━━━ Material supplied ━━━

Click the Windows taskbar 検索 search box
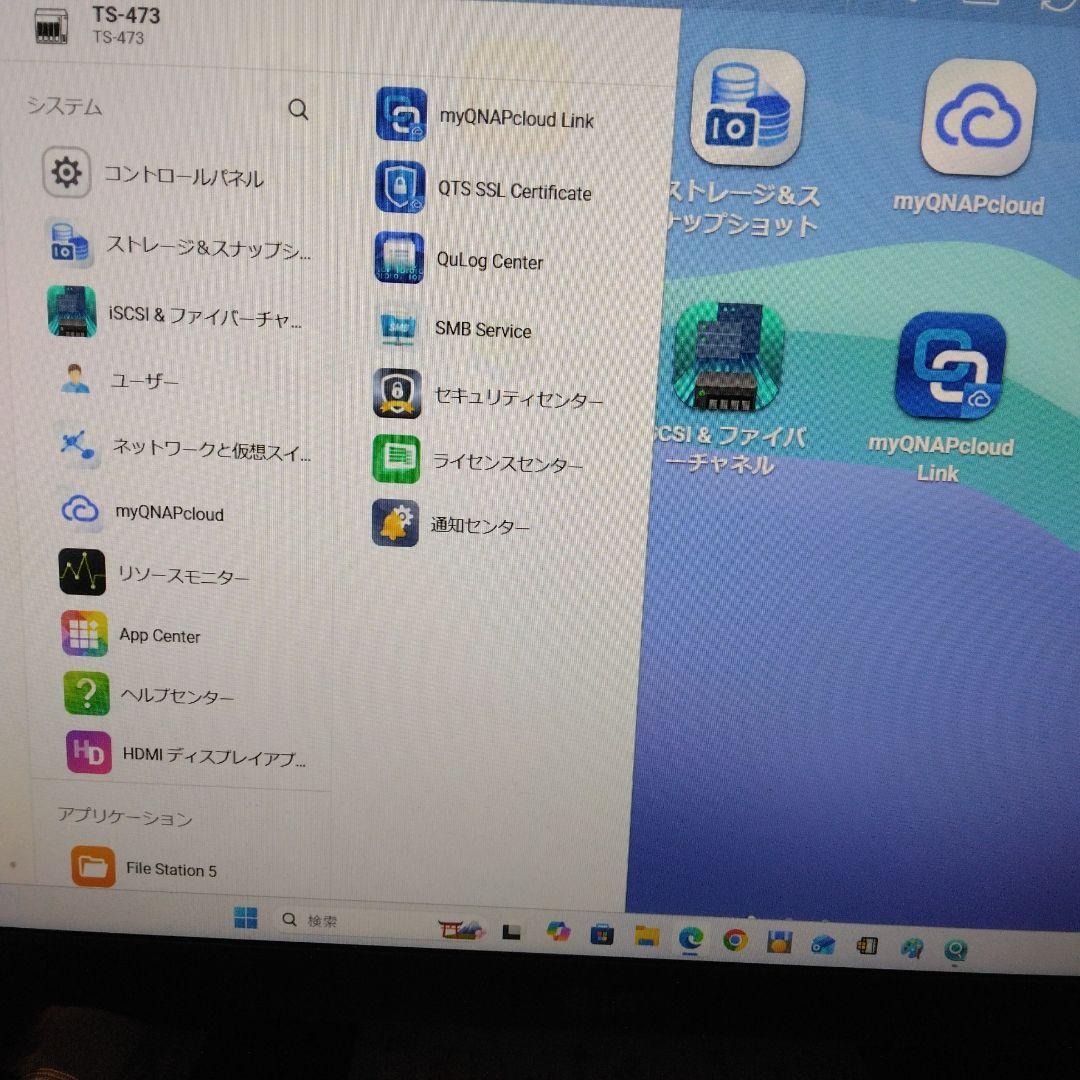This screenshot has height=1080, width=1080. [x=340, y=920]
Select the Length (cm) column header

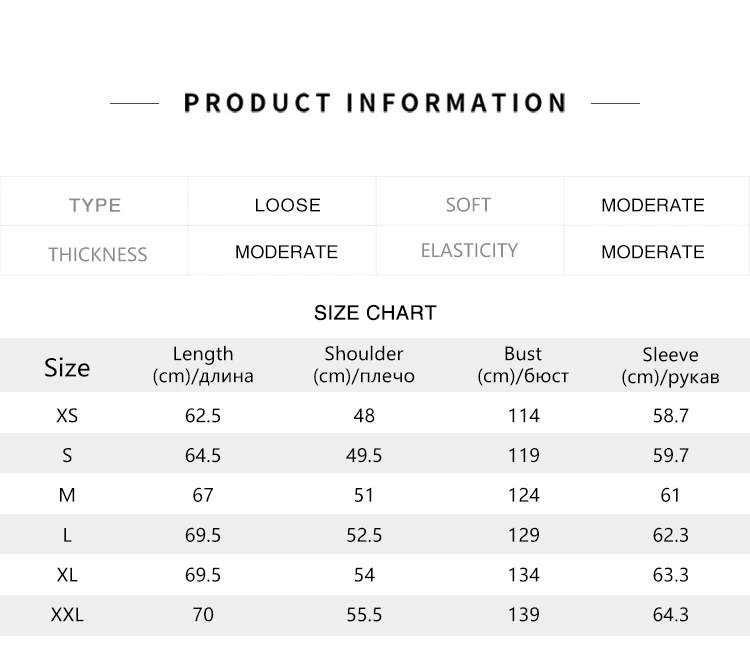click(x=203, y=365)
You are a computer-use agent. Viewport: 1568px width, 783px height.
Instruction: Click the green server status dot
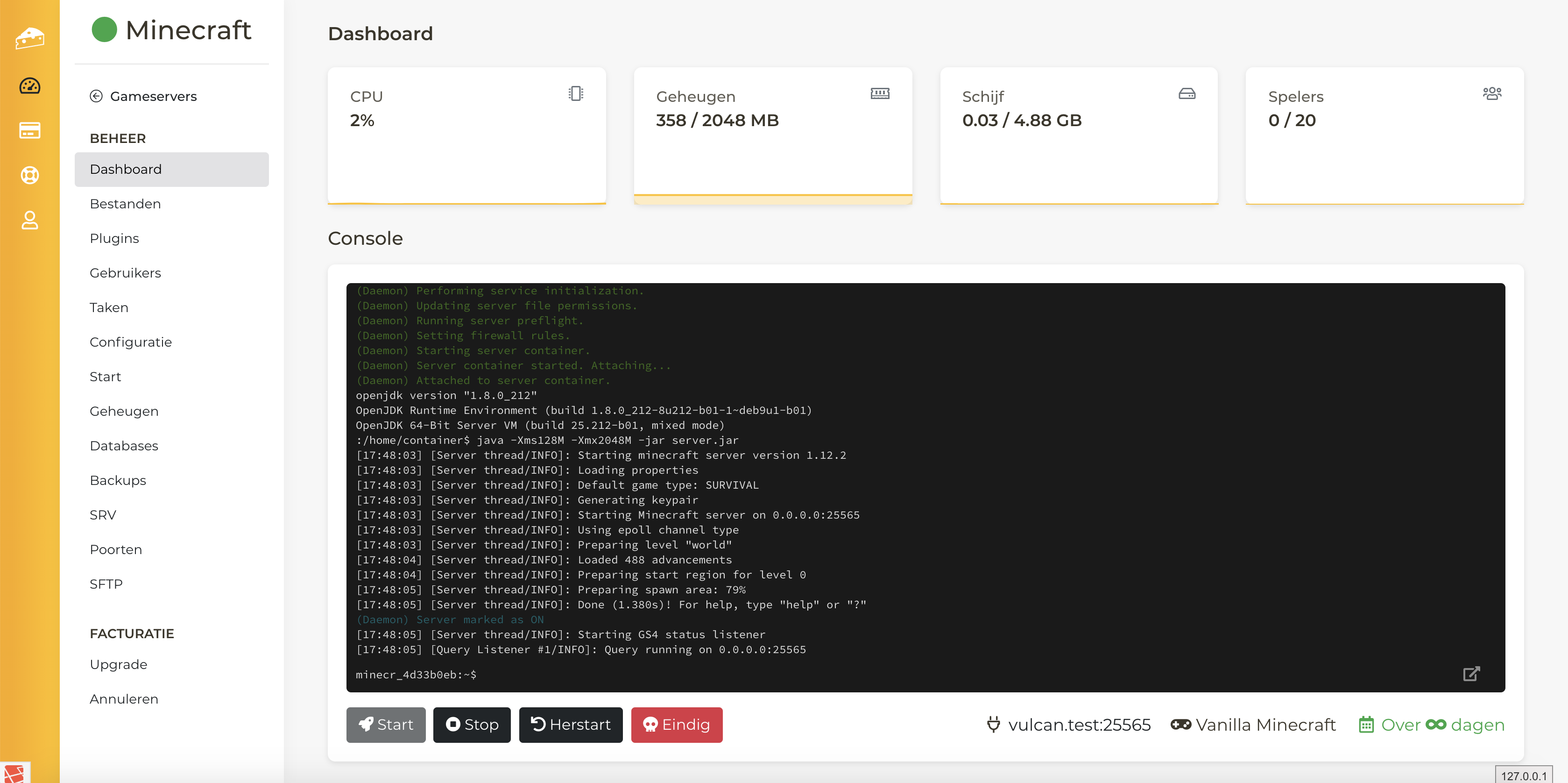(x=104, y=30)
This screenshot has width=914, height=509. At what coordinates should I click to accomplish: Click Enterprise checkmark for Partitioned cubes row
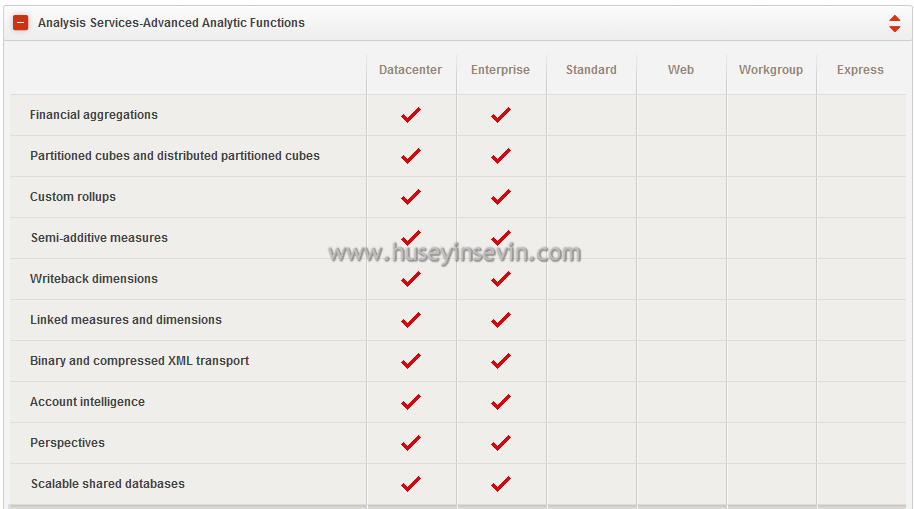point(501,156)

━━━

▸ **Task to carry out**:
Please render the items above as a two-column CSV with the headers text and answer, one row per item. Put each item's wording and its answer in separate quoted fields, replace line breaks with spaces, and leave the pictures out.

▸ **Solution to the problem**:
text,answer
"Click the Windows taskbar 検索 search box","This screenshot has height=1080, width=1080. [x=340, y=920]"
"Select the Length (cm) column header","click(x=203, y=365)"
"You are a computer-use agent. Viewport: 1568px width, 783px height. Instruction: Click the green server status dot","(x=104, y=30)"
"This screenshot has width=914, height=509. At what coordinates should I click to accomplish: Click Enterprise checkmark for Partitioned cubes row","point(501,156)"